Le assenze di Ilkay Gündogan, Toni Kroos, André Schürrle e Mario Götze, convocati con la nazionale maggiore per l'amichevole di mercoledì contro il Brasile, complicano le cose, ma Adrion resta ottimista. "Il finale di stagione ci è servito per allestire una nuova squadra. Abbiamo ottenuto quattro vittorie, tre pareggi e una sconfitta, ma abbiamo costruito una buona squadra. Abbiamo provato diverse cose e adesso siamo pronti a partire al meglio”.

Adrion, 57 anni, è comunque cauto. “Siamo in un girone di qualificazione certamente non impossibile, ma nessuno ci renderà la vita facile". La lezione della scorsa stagione non è stata dimenticata. In un girone completato da Bosnia-Erzegovina, Grecia e Bielorussia, terza nell'ultima edizione del torneo, con un posto per gli spareggi riservato soltanto alla prima classificata, la prudenza è d'obbligo.

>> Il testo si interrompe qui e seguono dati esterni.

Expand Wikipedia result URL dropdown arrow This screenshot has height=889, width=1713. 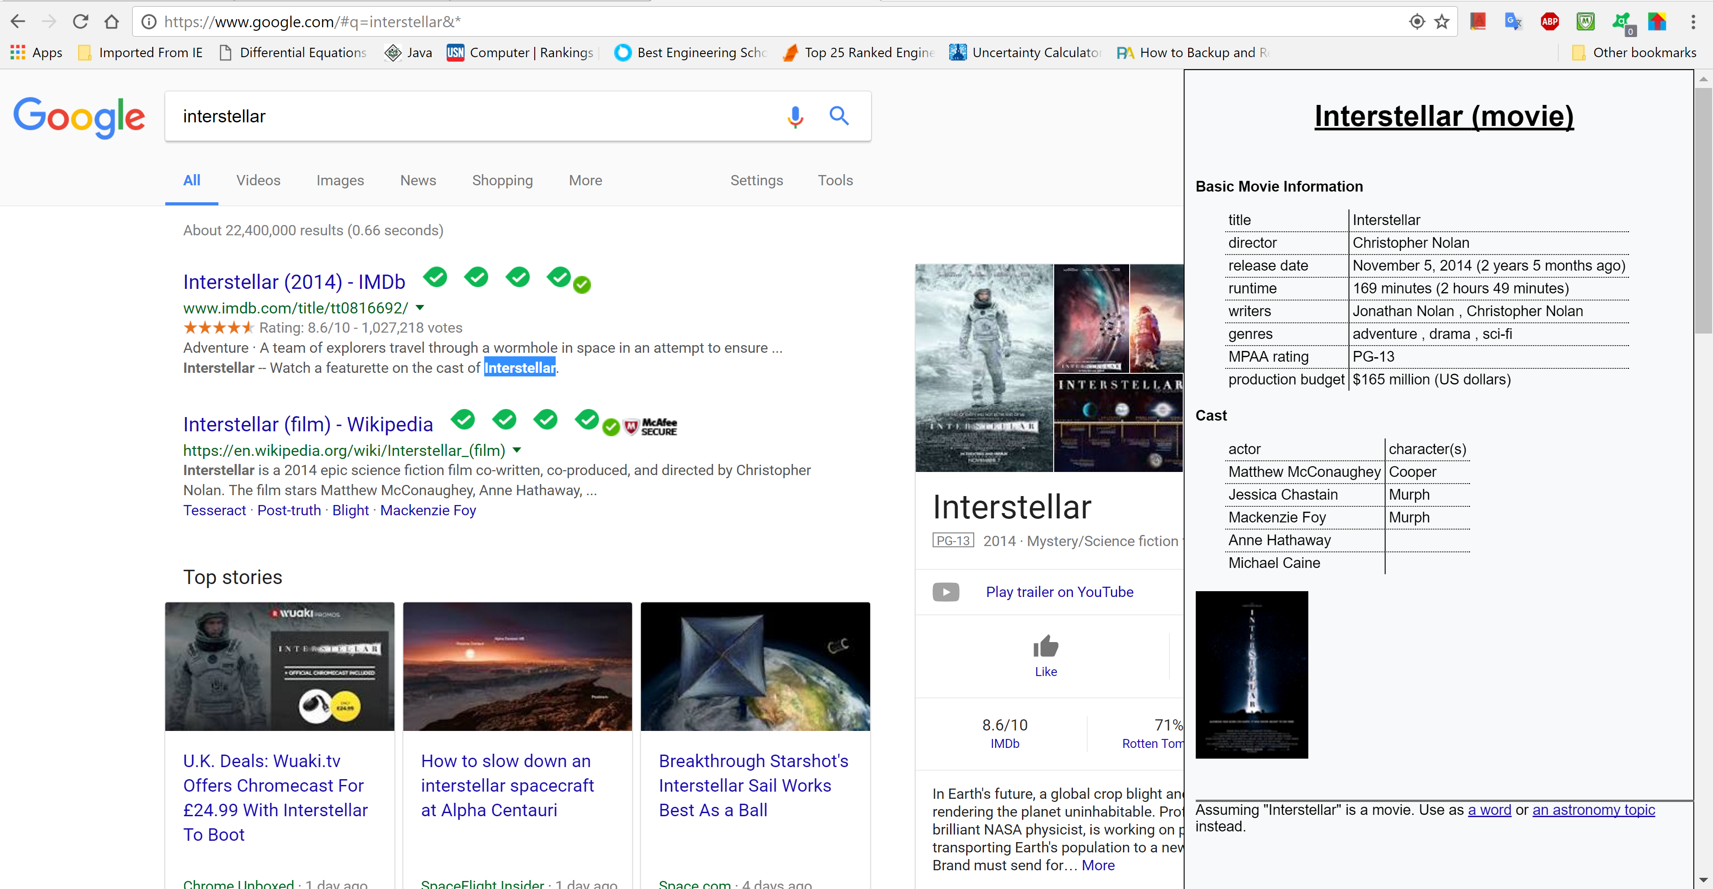click(517, 450)
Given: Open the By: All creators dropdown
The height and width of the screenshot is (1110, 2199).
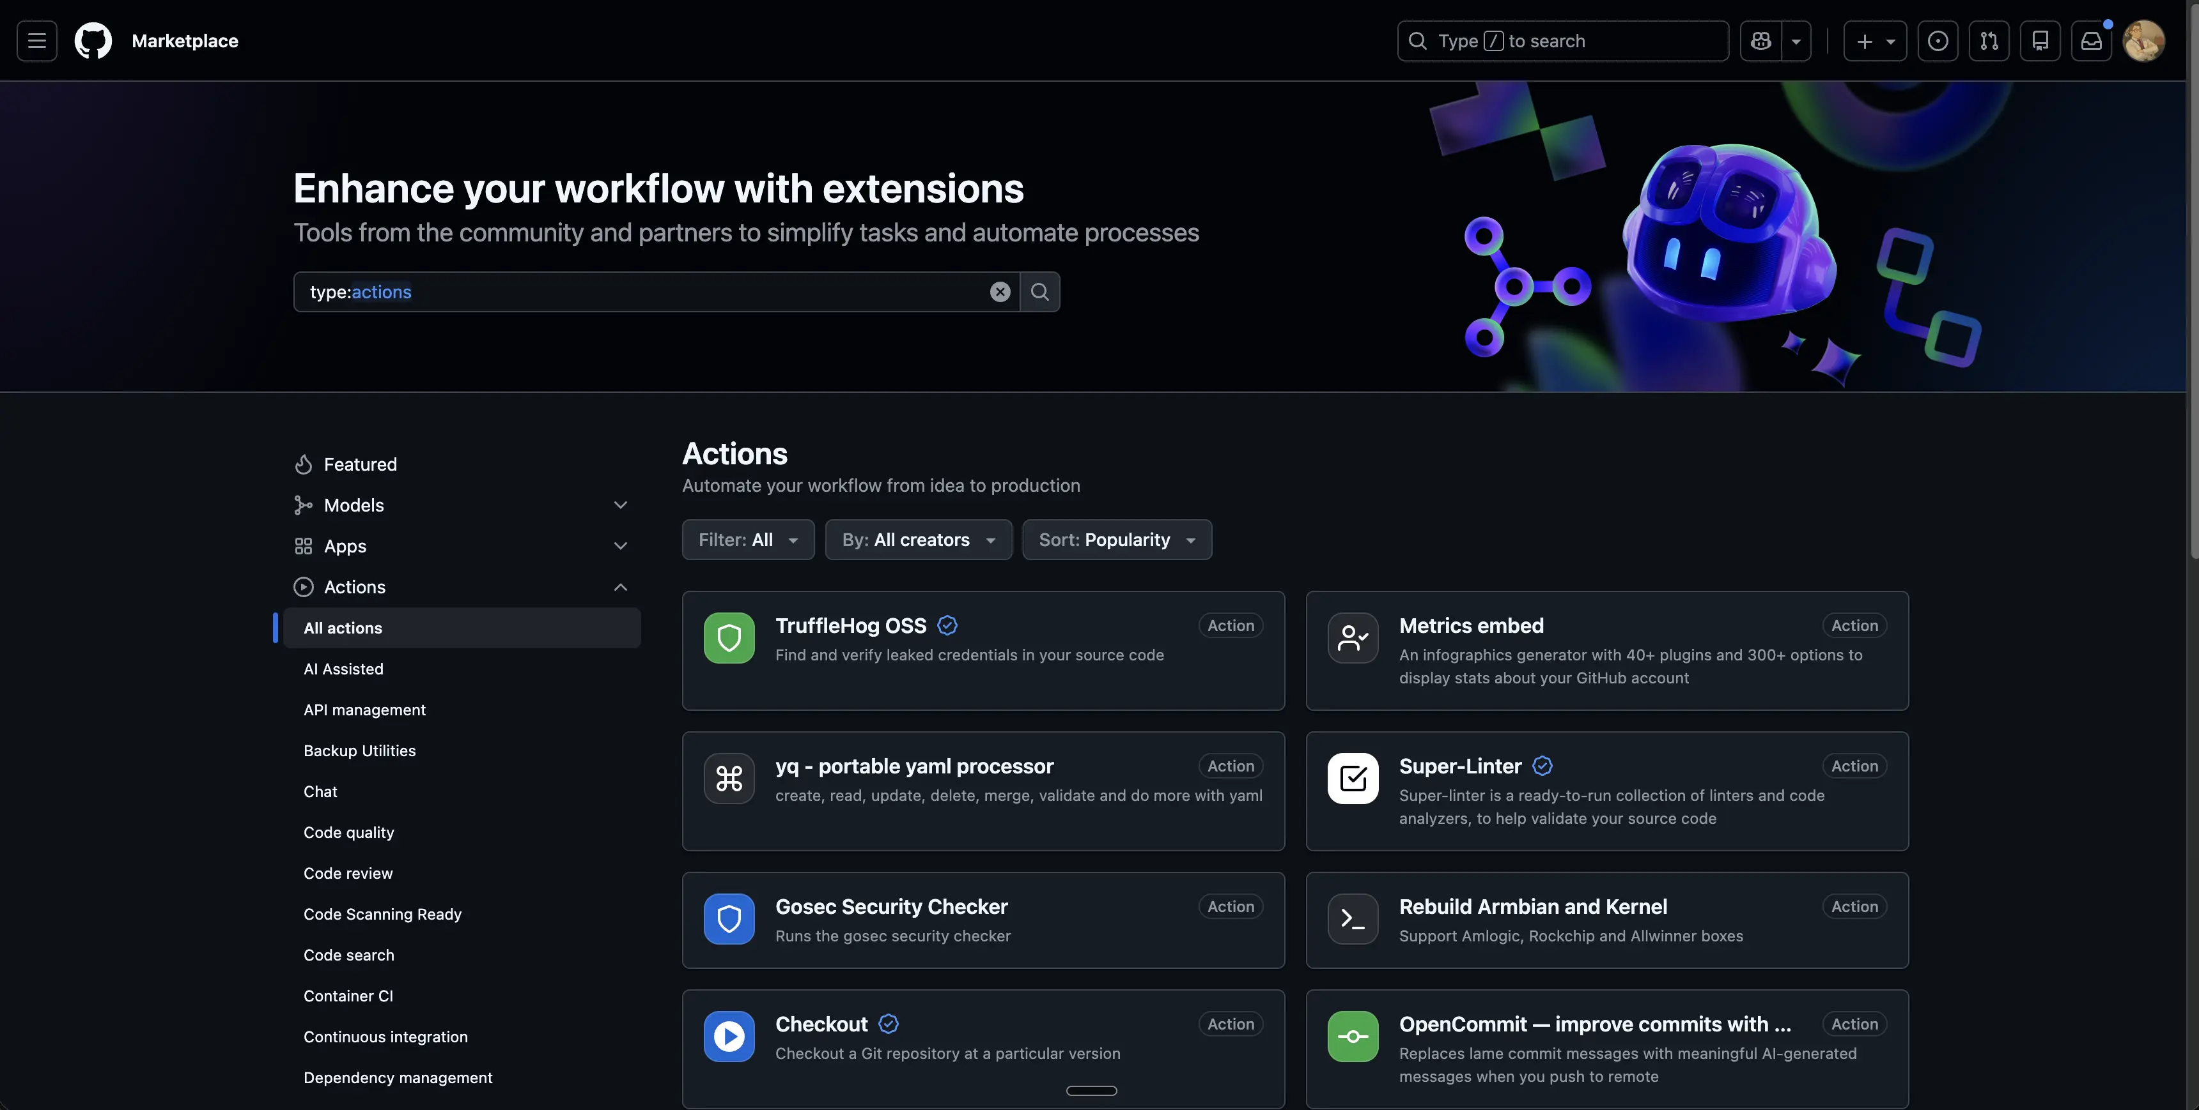Looking at the screenshot, I should point(918,540).
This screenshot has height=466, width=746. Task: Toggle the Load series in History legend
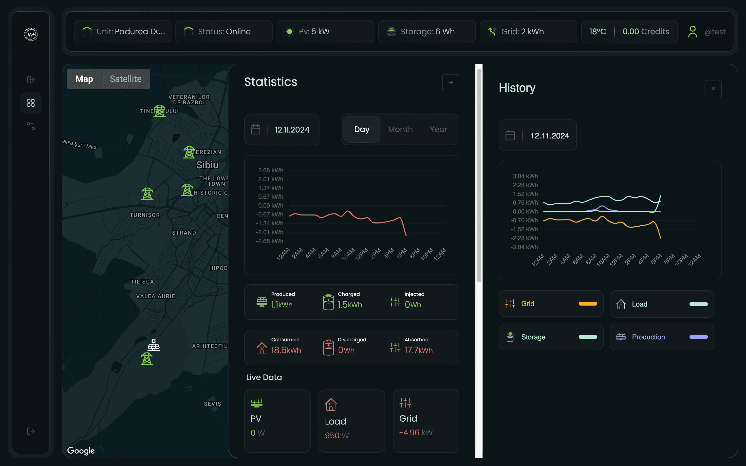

Sebastian Rudy vede un gruppo solido e fiducioso. "Adesso siamo una vera squadra – ha dichiarato il centrocampista del TSG 1899 Hoffenheim -. Abbiamo dimostrato nelle ultime partite di essere pericolosi davanti e solidi dietro. Stiamo gettando le basi per battere le grandi squadre”.

Due anni fa, Manuel Neuer, Jerome Boateng, Sami Khedira, Dennis Aogo e Mesut Özil hanno dato un contributo decisivo nella conquista del titolo europeo Under 21 in Svezia nel 2009, prima di fare il salto nella nazionale maggiore per il Mondiale FIFA 2010. Quante possibilità ha questa nuova generazione di emulare quella precedente? Martedì avremo un primo indizio.